Pedro Alfonso podía no saber amar, pero el placer que le proporcionaba su mera presencia era otra cuestión. Moreno, guapo, tenía el mismo físico poderoso, los hombros anchos que recordaba, el mismo perfil romano y mandíbula cuadrada. Los mismos ojos oscuros, intensos.


Era cierto que ahora llevaba un carísimo traje de chaqueta hecho en Savilie Row en lugar de un mono de mecánico y tenía las uñas limpias y no llenas de grasa, pero era más peligroso que nunca.


Porque no era el primero, era el único. Y si volvía a hacer el amor con él, estaría arriesgando algo más que su corazón…


—No —dijo en voz baja—. No puedo. Te daré lo que quieras, pero eso no.


Pedro se dio la vuelta.


—Pues buena suerte encontrando a tu sobrino.


Paula tragó saliva. Estaba a su merced y lo sabía. Daría lo que fuera por volver a tener a Alexander en sus brazos, protestando para que lo dejase en el suelo, como siempre: «¡Tía Paula, que ya no soy un niño!»


Pero, rey o no, era un niño. Siempre lo sería para ella. Aunque había crecido demasiado rápido en las últimas dos semanas. Cada mañana, Alexander se reunía con Paula y su madre en la mesa del desayuno con los ojos enrojecidos, pero nunca lo había visto llorar. 
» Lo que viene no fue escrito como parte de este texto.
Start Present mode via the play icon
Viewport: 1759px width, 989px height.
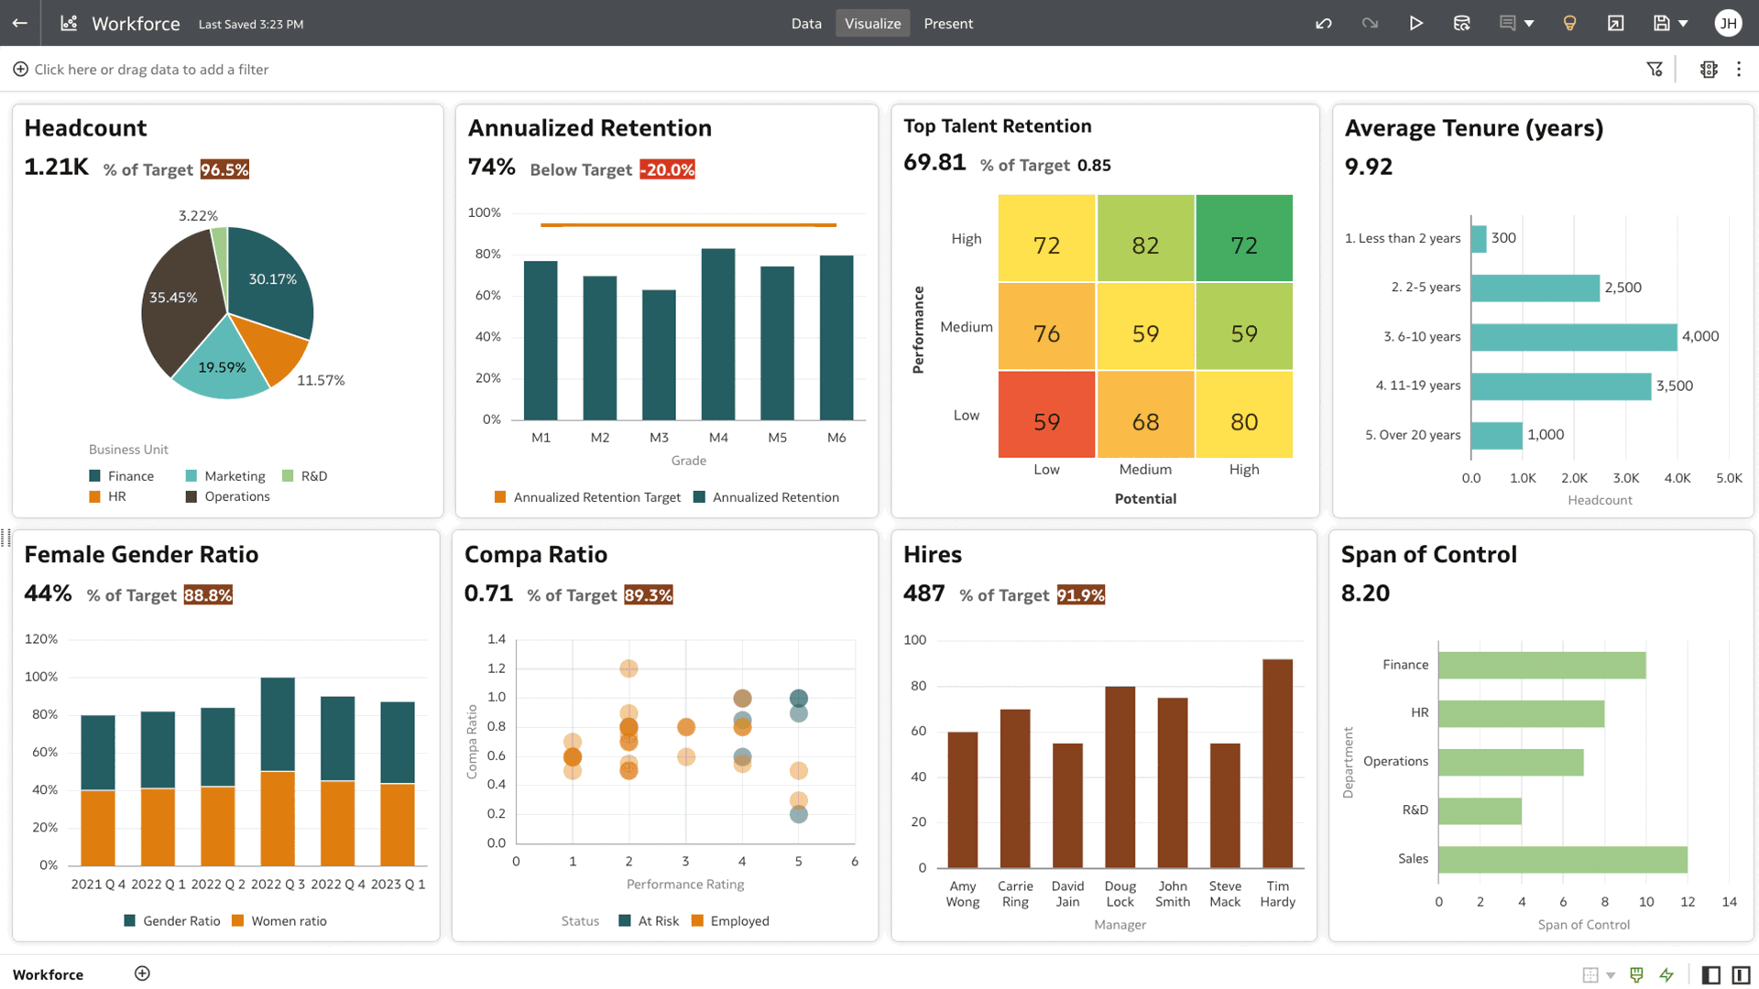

Hacía su papel de príncipe regente con dignidad, mostrando el tipo de hombre que sería algún día, el rey que San Piedro necesitaba.


De modo que era absurdo fingir que no haría cualquier cosa para salvarlo.


Aunque tuviera que venderse a Pedro Alfonso, el hombre al que había jurado evitar durante el resto de su vida.


Pero… no podía convertirse en su amante. 


Además de sus propias razones para alejarse de Pedro, nada debía evitar su matrimonio con el príncipe Mariano von Trondhem. Desde que las multinacionales se llevaron las fabricas textiles a países del Tercer Mundo, San Piedro estaba pasando por una difícil situación económica.


Necesitaban desesperadamente la influencia y el dinero de Mariano. Sin él, tendrían que cerrar más fábricas, más empresas se declararían en bancarrota, más familias se quedarían en el paro.


No podía dejar que eso pasara. Tenía que salvar a Alexander y salvar a su país.


Comparado con eso, sus propios sentimientos, su propia vida, no significaban nada.


—No puedo ser tu amante —repitió—. Estoy prometida.


—No lo estás, aún no. Tú misma lo has dicho.


Paula sacudió la cabeza.


—Pero lo estaré próximamente.


—Muy bien, como quieras. Si me perdonas…


—Espera.


Pedro la miró, levantando una ceja.


Ella intentó reunir valor. No había forma de convencerlo y los dos lo sabían.


—Una noche —dijo por fin, casi ahogándose con esas palabras—. Te doy una noche.


—¿Una noche? ¿Y te entregarías por completo?


—Sí —susurró Paula, incapaz de mirarlo a los ojos.